• **TASK PROMPT**: When you reach the line containing "Netzwerke und ILP (97, 586)", include it and stop; until then, return each line of the material exactly, starting with the first.

^^^^^^^^^^^^^^^^

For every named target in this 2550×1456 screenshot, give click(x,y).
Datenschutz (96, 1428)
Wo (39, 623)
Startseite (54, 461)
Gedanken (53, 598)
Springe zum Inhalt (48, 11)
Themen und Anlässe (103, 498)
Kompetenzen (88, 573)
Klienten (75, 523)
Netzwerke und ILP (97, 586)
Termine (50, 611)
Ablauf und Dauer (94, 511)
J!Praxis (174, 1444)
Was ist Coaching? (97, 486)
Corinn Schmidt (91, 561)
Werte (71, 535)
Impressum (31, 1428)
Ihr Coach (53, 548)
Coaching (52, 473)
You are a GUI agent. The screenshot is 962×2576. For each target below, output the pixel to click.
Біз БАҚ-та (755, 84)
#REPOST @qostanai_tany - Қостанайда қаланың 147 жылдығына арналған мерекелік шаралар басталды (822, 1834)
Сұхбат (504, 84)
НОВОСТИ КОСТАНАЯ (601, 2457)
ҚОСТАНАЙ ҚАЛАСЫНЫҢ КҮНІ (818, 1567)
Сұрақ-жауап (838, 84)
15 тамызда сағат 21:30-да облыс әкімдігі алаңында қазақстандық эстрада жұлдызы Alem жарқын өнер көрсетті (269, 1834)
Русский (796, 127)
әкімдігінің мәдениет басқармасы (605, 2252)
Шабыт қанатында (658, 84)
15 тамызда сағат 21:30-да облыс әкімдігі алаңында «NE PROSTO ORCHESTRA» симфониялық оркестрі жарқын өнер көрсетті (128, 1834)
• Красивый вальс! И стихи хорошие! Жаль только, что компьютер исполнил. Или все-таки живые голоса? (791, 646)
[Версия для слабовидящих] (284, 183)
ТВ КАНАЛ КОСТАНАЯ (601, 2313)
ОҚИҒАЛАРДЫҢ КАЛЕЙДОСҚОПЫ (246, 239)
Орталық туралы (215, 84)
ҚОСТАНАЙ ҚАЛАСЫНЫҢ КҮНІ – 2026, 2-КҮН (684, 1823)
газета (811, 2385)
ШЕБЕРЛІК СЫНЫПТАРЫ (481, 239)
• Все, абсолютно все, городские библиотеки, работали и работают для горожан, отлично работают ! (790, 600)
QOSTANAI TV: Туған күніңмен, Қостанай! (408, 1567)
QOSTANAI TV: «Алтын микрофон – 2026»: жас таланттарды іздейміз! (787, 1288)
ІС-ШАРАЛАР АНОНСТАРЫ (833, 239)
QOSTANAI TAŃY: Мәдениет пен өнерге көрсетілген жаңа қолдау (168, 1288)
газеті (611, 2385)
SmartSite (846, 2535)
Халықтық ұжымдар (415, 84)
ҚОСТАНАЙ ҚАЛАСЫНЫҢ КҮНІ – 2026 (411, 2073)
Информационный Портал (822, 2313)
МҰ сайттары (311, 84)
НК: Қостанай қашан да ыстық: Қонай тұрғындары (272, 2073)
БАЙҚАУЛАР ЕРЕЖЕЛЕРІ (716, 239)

^^^^^^^^^^^^^^^^

• **ANSWER BOX**:
For every named target in this 2550×1456 screenshot, give click(x,y).
Datenschutz (96, 1428)
Wo (39, 623)
Startseite (54, 461)
Gedanken (53, 598)
Springe zum Inhalt (48, 11)
Themen und Anlässe (103, 498)
Kompetenzen (88, 573)
Klienten (75, 523)
Netzwerke und ILP (97, 586)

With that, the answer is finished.